WHAT IS EXPECTED –
Each line from the one holding "This screenshot has width=846, height=846." through the end of the records should be returned exactly, while pictures are skipped.

BEGIN DATA TO PROCESS

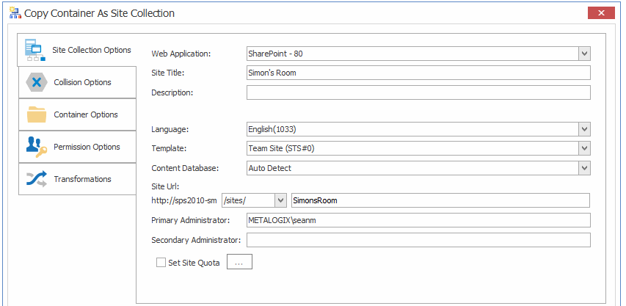Open the Permission Options tab
Screen dimensions: 626x306
[x=87, y=147]
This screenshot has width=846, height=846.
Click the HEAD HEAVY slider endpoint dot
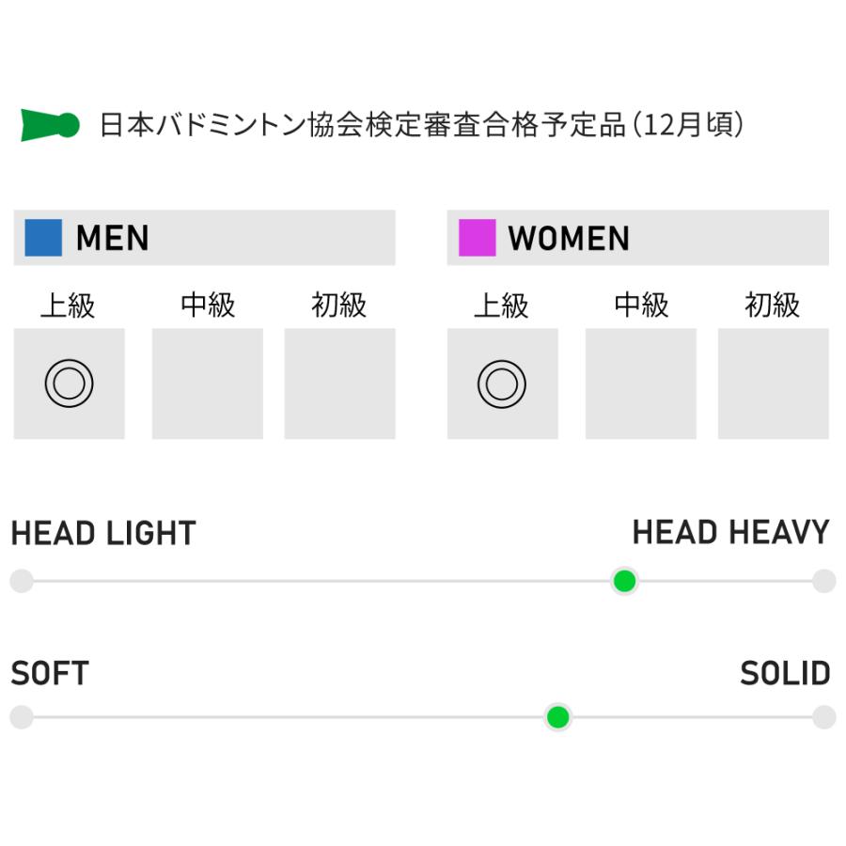[x=823, y=582]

END DATA TO PROCESS

WORKED SOLUTION –
This screenshot has width=846, height=846.
Click the HEAD HEAVY slider endpoint dot
[x=823, y=582]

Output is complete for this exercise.